# What the exercise asks:
Copy out the lines running from the line containing "Click the 承诺不兑现 bar in service chart" to the line containing "click(111, 382)", both included, keeping each one unchanged.

[Entries on where items appear]

+++

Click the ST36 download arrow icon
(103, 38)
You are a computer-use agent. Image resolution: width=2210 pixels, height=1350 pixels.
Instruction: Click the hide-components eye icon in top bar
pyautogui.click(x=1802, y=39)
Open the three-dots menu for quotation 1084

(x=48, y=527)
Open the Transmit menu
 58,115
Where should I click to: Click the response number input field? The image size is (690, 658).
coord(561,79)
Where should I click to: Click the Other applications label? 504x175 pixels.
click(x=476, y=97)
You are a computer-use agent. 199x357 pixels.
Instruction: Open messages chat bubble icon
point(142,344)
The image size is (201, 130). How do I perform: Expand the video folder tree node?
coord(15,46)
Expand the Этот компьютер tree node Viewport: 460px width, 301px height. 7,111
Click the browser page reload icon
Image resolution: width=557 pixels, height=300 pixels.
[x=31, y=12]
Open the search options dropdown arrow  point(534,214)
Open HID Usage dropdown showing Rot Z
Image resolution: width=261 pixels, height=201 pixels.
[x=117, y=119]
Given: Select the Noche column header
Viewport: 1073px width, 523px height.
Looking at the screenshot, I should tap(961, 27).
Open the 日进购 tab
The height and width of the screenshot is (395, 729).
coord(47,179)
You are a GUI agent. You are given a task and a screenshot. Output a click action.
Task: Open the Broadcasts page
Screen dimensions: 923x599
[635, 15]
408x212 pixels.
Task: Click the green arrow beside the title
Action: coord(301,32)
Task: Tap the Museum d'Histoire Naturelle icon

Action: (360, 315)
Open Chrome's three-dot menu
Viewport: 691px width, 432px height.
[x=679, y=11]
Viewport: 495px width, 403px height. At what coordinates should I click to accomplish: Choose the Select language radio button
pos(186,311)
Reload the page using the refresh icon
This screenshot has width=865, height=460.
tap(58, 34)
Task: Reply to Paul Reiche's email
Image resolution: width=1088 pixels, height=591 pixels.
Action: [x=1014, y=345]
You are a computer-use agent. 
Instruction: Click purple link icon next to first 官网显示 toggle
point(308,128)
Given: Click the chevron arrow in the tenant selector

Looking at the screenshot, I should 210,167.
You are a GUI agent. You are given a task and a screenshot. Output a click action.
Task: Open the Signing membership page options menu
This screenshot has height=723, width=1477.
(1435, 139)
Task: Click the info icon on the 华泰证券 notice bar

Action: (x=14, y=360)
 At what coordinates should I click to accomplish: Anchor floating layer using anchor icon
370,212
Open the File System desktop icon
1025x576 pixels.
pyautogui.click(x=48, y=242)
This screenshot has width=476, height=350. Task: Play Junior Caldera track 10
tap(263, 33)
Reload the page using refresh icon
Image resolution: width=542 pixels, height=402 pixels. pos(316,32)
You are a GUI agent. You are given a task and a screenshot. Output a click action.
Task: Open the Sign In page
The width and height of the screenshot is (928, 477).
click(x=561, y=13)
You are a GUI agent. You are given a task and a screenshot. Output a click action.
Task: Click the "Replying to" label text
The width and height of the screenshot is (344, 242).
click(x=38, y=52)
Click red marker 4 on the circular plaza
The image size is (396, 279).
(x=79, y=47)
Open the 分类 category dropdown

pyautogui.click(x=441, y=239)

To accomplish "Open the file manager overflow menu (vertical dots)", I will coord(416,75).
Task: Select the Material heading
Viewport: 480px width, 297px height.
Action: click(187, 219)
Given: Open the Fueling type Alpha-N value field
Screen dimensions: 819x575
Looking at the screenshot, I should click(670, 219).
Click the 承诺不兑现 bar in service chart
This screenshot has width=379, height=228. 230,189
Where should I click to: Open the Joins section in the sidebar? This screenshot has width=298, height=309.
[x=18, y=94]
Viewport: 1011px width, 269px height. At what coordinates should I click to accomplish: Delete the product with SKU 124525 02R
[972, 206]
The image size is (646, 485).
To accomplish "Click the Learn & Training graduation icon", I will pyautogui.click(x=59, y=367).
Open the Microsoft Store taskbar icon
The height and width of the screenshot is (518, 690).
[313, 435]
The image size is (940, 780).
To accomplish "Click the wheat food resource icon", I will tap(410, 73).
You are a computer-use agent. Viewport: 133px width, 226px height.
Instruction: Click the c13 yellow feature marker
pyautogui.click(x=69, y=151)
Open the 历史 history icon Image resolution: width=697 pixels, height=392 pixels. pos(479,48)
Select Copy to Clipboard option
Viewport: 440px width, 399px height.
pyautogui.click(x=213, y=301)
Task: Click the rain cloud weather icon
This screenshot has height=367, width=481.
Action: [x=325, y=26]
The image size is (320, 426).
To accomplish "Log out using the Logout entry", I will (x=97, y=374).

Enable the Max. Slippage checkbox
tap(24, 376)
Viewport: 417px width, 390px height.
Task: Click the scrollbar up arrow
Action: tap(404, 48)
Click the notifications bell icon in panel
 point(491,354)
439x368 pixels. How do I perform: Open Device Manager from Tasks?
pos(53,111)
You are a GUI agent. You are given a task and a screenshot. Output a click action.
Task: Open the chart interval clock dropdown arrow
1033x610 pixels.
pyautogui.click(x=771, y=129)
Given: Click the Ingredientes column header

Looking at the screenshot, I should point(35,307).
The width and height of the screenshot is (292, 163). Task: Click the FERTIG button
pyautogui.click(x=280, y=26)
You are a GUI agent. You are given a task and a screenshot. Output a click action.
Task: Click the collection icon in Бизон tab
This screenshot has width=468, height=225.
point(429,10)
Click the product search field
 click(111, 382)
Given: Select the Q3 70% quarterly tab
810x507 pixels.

+++

# Exercise output:
Click the 承诺不兑现 bar in service chart
This screenshot has width=379, height=228. 230,189
Where should I click to: Open the Joins section in the sidebar? This screenshot has width=298, height=309.
[x=18, y=94]
Viewport: 1011px width, 269px height. At what coordinates should I click to accomplish: Delete the product with SKU 124525 02R
[972, 206]
The image size is (646, 485).
To accomplish "Click the Learn & Training graduation icon", I will pyautogui.click(x=59, y=367).
Open the Microsoft Store taskbar icon
The height and width of the screenshot is (518, 690).
[313, 435]
The image size is (940, 780).
To accomplish "Click the wheat food resource icon", I will tap(410, 73).
You are a computer-use agent. Viewport: 133px width, 226px height.
Instruction: Click the c13 yellow feature marker
pyautogui.click(x=69, y=151)
Open the 历史 history icon Image resolution: width=697 pixels, height=392 pixels. pos(479,48)
Select Copy to Clipboard option
Viewport: 440px width, 399px height.
pyautogui.click(x=213, y=301)
Task: Click the rain cloud weather icon
This screenshot has height=367, width=481.
Action: [x=325, y=26]
The image size is (320, 426).
To accomplish "Log out using the Logout entry", I will (x=97, y=374).

Enable the Max. Slippage checkbox
tap(24, 376)
Viewport: 417px width, 390px height.
Task: Click the scrollbar up arrow
Action: tap(404, 48)
Click the notifications bell icon in panel
 point(491,354)
439x368 pixels. How do I perform: Open Device Manager from Tasks?
pos(53,111)
You are a GUI agent. You are given a task and a screenshot. Output a click action.
Task: Open the chart interval clock dropdown arrow
1033x610 pixels.
pyautogui.click(x=771, y=129)
Given: Click the Ingredientes column header

Looking at the screenshot, I should point(35,307).
The width and height of the screenshot is (292, 163). Task: Click the FERTIG button
pyautogui.click(x=280, y=26)
You are a GUI agent. You are given a task and a screenshot. Output a click action.
Task: Click the collection icon in Бизон tab
This screenshot has width=468, height=225.
point(429,10)
Click the product search field
 click(111, 382)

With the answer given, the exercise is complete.